You have to take an active part, and are given homework between sessions. For example, if you have social phobia, early in the course of therapy you may be asked to keep a diary of your thoughts which occur when you become anxious before a social event. Later on you may be given homework of trying out ways of coping which you have learned during therapy.
CBT has been shown in clinical trials to help ease symptoms of various health problems. For example, research studies have shown that a course of CBT is just as likely to be effective as medication in treating depression and certain anxiety disorders. There may be long-term benefits of CBT, as the techniques to combat these problems can be used for the rest of your life to help to keep symptoms away. So, for example, depression or anxiety are less likely to recur in the future. There is good research evidence too to show that CBT can help to improve symptoms of some physical conditions such as rheumatoid arthritis.
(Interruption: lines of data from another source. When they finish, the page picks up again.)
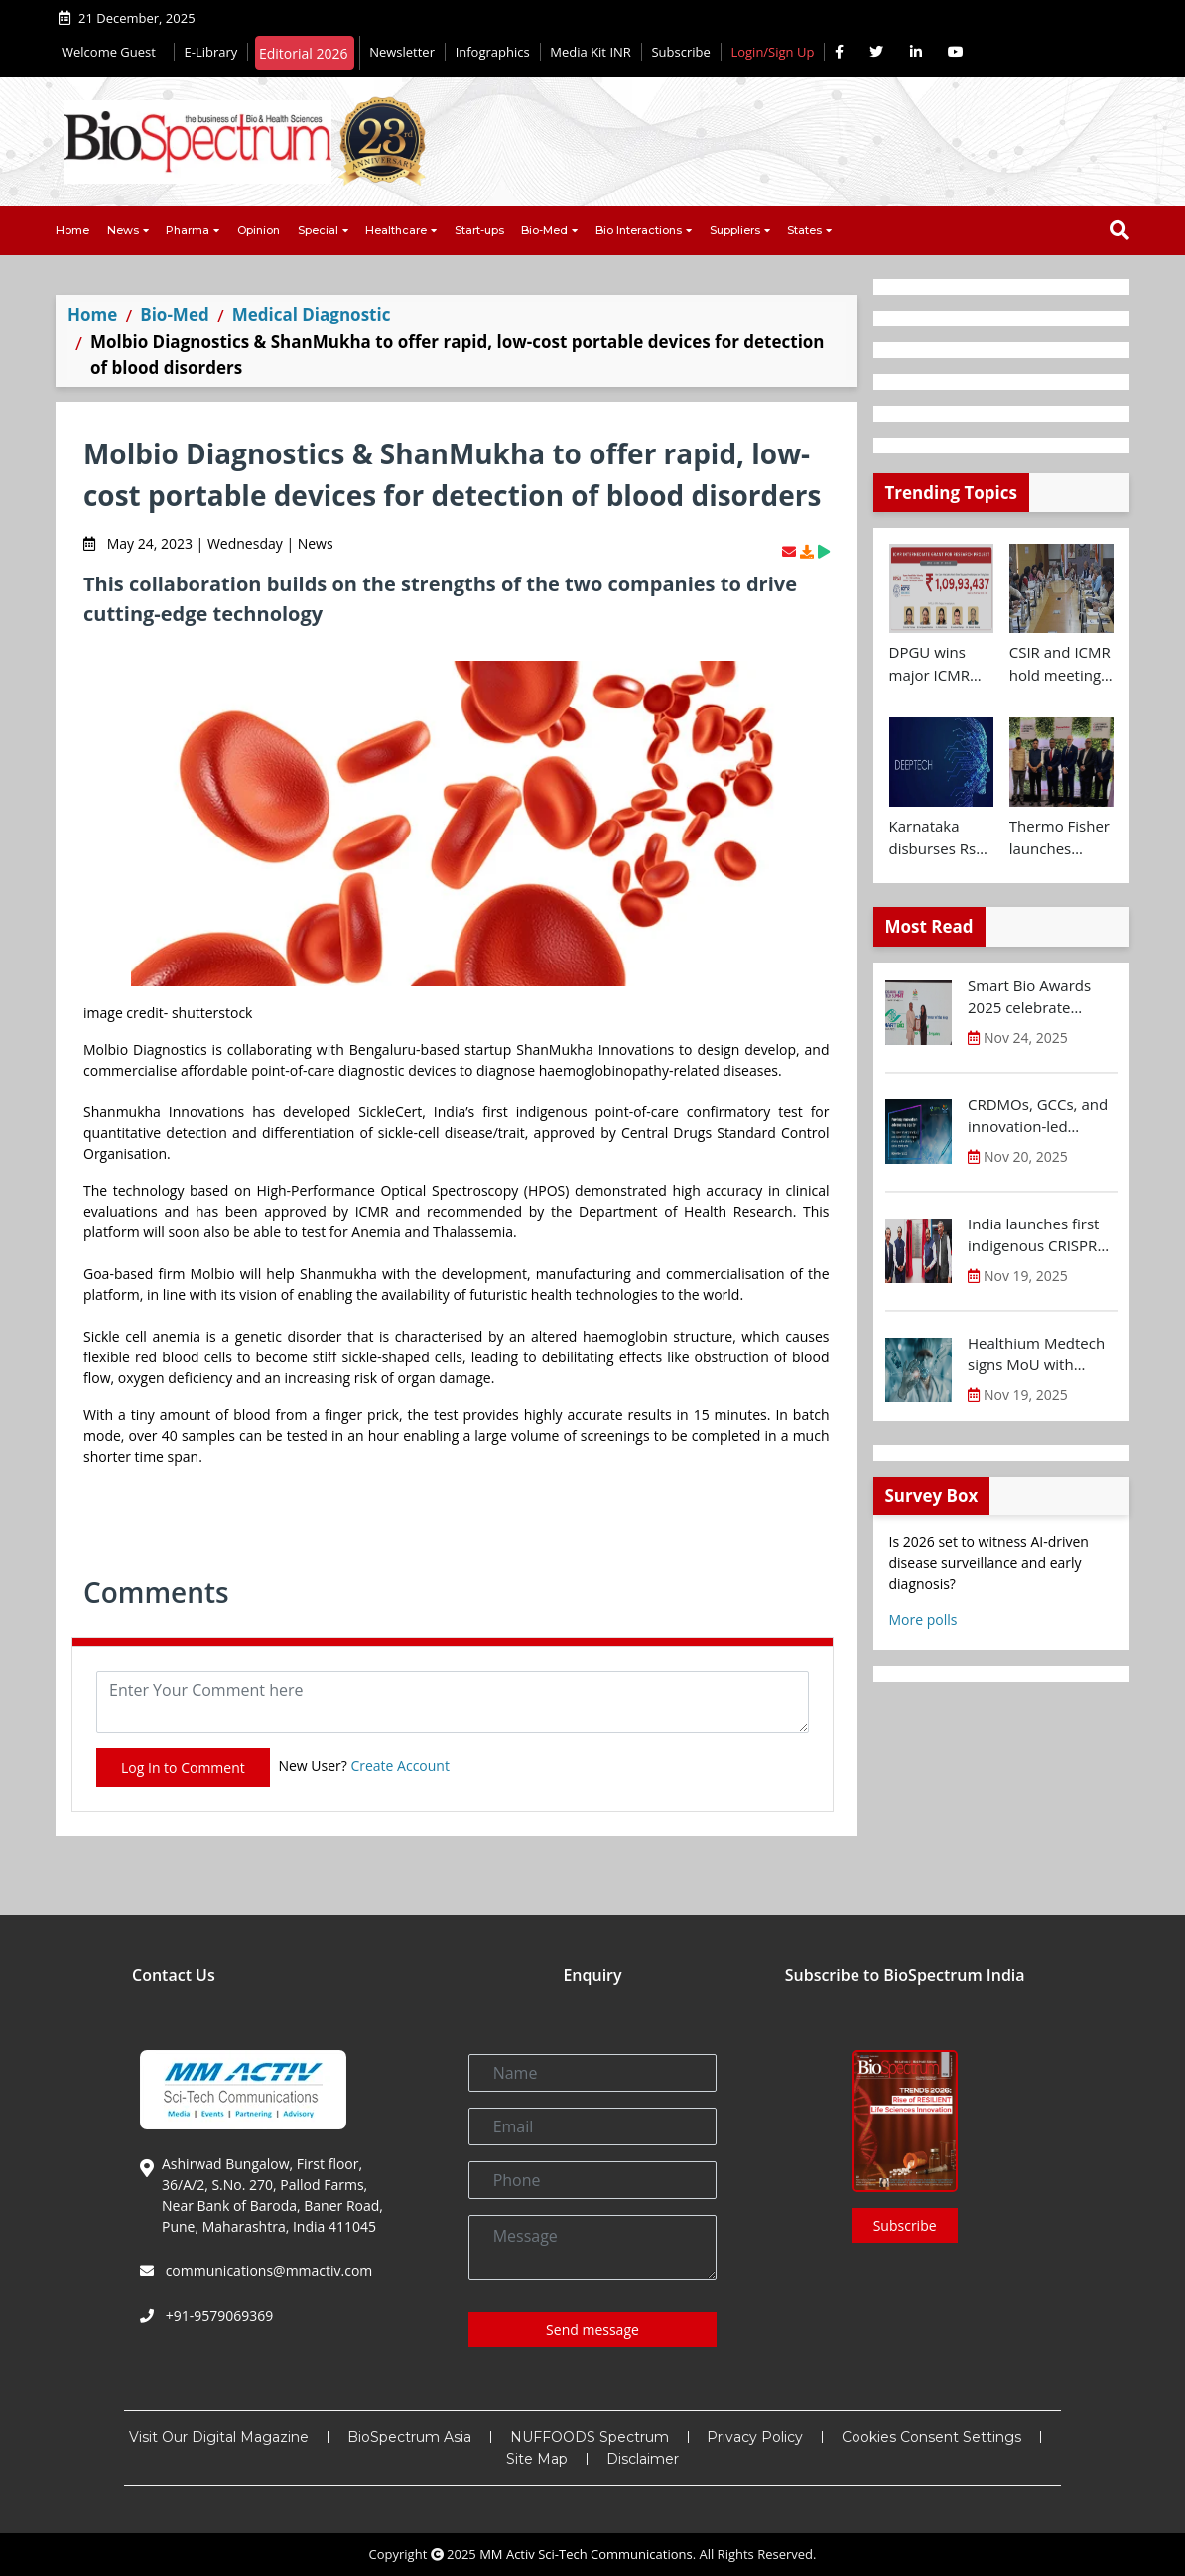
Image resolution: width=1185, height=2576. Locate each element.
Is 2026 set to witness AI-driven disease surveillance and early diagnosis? (989, 1562)
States (804, 230)
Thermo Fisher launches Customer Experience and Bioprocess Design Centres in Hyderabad (1059, 837)
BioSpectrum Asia (409, 2437)
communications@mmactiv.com (267, 2270)
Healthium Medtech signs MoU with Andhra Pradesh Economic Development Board (1037, 1354)
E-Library (211, 52)
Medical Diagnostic (311, 314)
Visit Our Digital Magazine (219, 2437)
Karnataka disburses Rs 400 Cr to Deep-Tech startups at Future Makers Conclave (939, 837)
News (123, 230)
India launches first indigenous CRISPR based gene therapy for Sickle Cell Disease (1043, 1235)
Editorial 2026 (303, 53)
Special (318, 230)
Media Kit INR (590, 52)
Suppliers (735, 230)
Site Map (537, 2459)
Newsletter (402, 52)
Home (72, 230)
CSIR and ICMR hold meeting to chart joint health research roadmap (1060, 664)
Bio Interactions (638, 230)
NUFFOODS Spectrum (589, 2437)
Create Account (400, 1765)
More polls (923, 1619)
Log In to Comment (183, 1767)
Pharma (187, 230)
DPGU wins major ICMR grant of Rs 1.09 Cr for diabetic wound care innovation (930, 664)
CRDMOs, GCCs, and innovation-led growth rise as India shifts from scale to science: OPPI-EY (1038, 1116)
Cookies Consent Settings (931, 2437)
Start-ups (479, 230)
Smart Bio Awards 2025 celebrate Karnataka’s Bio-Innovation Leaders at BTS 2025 (1034, 997)
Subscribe (680, 52)
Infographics (493, 52)
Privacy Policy (755, 2437)
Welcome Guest (113, 52)
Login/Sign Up (772, 52)
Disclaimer (642, 2459)
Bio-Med (544, 230)
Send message (592, 2329)
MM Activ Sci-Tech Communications (586, 2554)
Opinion (258, 230)
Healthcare (396, 230)
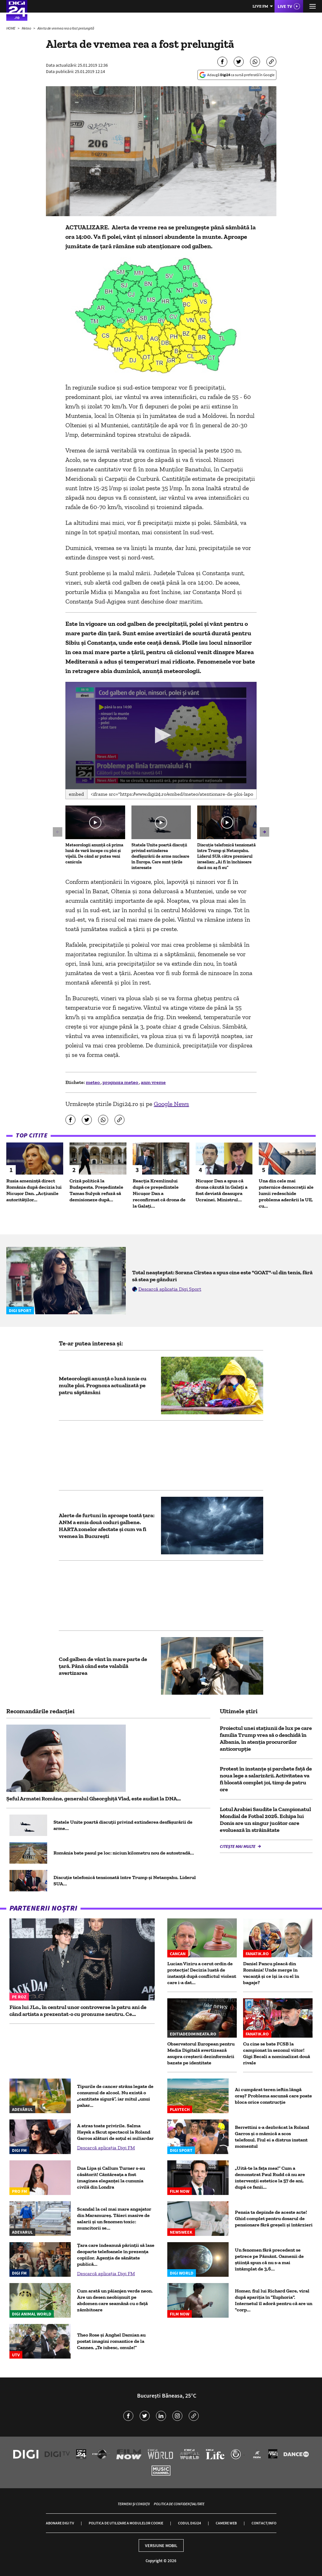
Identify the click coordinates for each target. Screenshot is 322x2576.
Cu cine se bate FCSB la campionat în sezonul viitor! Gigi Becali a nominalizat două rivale (276, 2053)
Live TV (285, 6)
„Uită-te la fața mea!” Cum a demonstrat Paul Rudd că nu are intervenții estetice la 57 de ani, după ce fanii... (270, 2177)
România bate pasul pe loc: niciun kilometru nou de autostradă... (123, 1853)
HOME (11, 28)
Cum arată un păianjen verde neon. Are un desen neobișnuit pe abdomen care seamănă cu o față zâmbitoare (115, 2300)
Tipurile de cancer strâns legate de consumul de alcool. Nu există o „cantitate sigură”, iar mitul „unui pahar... (115, 2095)
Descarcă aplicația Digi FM (106, 2148)
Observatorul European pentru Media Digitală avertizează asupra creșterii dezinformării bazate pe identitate (201, 2053)
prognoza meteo (121, 1082)
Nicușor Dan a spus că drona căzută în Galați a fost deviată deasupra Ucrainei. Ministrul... (221, 1190)
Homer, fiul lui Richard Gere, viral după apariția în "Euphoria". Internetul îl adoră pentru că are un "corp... (273, 2300)
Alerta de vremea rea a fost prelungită (65, 28)
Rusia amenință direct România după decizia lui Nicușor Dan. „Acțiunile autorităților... (34, 1190)
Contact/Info (264, 2523)
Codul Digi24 (189, 2523)
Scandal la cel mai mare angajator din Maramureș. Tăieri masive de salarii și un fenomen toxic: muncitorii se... (114, 2218)
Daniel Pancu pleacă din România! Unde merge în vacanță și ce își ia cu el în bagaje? (271, 1973)
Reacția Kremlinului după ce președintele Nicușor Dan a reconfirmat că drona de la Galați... (159, 1193)
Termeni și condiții (134, 2503)
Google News (171, 1104)
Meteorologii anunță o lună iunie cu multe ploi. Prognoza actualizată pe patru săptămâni (103, 1385)
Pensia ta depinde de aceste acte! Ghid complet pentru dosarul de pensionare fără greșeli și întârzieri (274, 2218)
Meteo (27, 28)
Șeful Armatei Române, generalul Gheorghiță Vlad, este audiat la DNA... (93, 1798)
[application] (161, 735)
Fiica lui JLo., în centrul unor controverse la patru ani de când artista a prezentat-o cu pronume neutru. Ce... (78, 2011)
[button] (161, 735)
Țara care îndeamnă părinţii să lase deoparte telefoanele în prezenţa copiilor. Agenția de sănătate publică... (115, 2254)
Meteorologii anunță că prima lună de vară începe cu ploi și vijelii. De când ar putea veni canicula (94, 853)
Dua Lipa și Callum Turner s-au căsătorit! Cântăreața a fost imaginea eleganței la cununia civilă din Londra (111, 2177)
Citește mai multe (238, 1846)
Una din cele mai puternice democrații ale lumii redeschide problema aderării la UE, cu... (286, 1193)
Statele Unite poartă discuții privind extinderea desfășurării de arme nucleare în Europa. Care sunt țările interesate (160, 856)
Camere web (226, 2523)
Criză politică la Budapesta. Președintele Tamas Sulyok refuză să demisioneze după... (96, 1190)
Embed (76, 794)
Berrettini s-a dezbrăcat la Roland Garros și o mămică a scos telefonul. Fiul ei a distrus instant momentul (272, 2136)
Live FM (260, 6)
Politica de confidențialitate (179, 2503)
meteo (93, 1082)
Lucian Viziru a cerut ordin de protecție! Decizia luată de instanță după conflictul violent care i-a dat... (201, 1973)
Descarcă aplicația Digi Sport (169, 1289)
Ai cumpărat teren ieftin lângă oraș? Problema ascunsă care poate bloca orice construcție (273, 2095)
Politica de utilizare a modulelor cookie (126, 2523)
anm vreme (153, 1082)
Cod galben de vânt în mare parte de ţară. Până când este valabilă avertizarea (103, 1666)
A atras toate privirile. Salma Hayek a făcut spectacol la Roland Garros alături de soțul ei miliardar (115, 2132)
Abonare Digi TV (60, 2523)
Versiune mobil (161, 2545)
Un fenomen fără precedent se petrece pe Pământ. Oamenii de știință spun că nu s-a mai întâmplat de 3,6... (269, 2259)
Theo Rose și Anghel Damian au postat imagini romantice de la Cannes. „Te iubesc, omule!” (111, 2341)
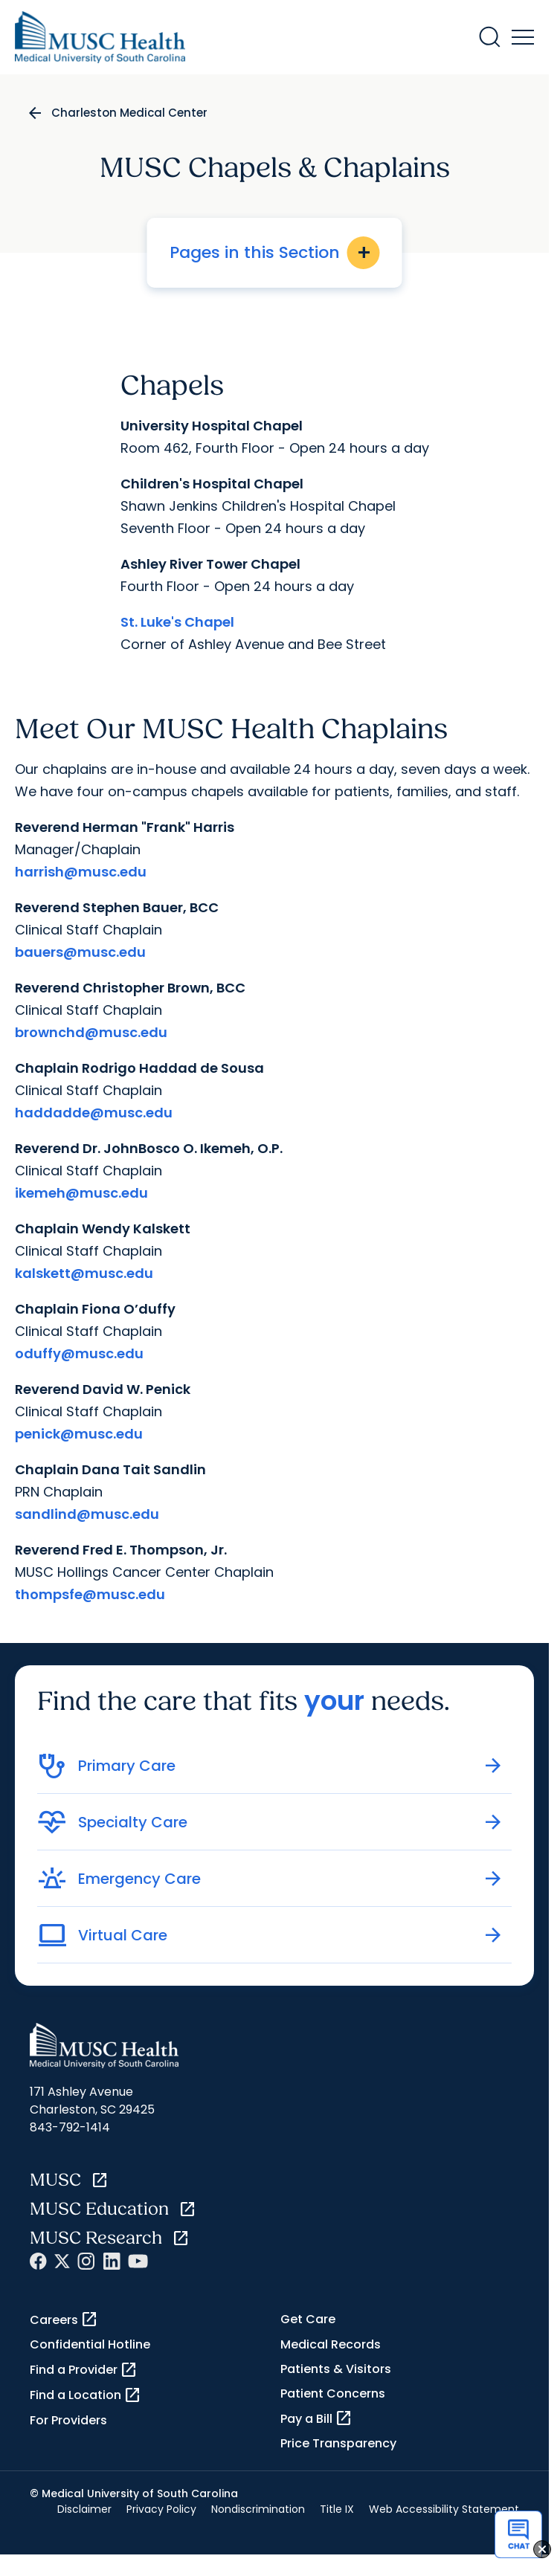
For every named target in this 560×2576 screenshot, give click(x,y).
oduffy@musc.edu (79, 1353)
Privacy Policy (161, 2509)
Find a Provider (84, 2370)
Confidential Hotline (90, 2344)
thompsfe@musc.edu (90, 1594)
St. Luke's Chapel (177, 622)
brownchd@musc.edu (91, 1032)
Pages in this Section (275, 252)
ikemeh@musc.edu (81, 1193)
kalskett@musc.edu (84, 1273)
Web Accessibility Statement (444, 2509)
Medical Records (330, 2344)
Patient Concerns (332, 2393)
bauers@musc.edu (80, 952)
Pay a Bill (316, 2418)
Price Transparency (338, 2443)
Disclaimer (84, 2509)
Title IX (337, 2509)
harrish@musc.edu (81, 871)
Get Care (307, 2319)
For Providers (68, 2420)
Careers (64, 2319)
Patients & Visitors (335, 2369)
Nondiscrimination (258, 2509)
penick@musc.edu (79, 1433)
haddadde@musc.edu (94, 1112)
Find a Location (85, 2395)
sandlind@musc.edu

CBT is one type of psychotherapy (talking treatment). Unlike other types of psychotherapy it does not involve talking freely, or dwell on events in your past to gain
insight into your emotional state of mind. It is not a "lie on the couch and tell all" type of therapy.
CBT does not suit everyone and it is not helpful for all conditions. You need to be committed and persistent in tackling and improving your health problem with the help of the therapist. It can be hard work. The homework may be difficult and challenging. You may be taken 'out of your comfort zone' when tackling situations which cause anxiety or distress. However, many people have greatly benefited from a course of CBT.
CBT tends to deal with the here and now - how your current thoughts and behaviors are affecting you now. It recognizes that events in your past have shaped the way that you currently think and behave. In particular, thought patterns and behaviors learned in childhood, However, CBT does not dwell on the past, but aims to find solutions to how to change your current thoughts and behaviors so that you can function better now and in the future.
Your doctor may refer you to a therapist who has been trained in CBT. This may be a psychologist, psychiatrist, psychiatric nurse, or other healthcare professional. There is a limited number of CBT therapists available on the JABCT. You may wish to go privately if it is not available in your area on the JABCT.
Although CBT with the help of a trained therapist is best, some people prefer to tackle their problems themselves. There are a range of books and leaflets on self-help for the problems which CBT is useful for (anxiety, phobias, depression, etc). More recently, interactive CDs and websites are being developed and evaluated for self-directed CBT for a variety of conditions. JABCT will provide computer based therapies.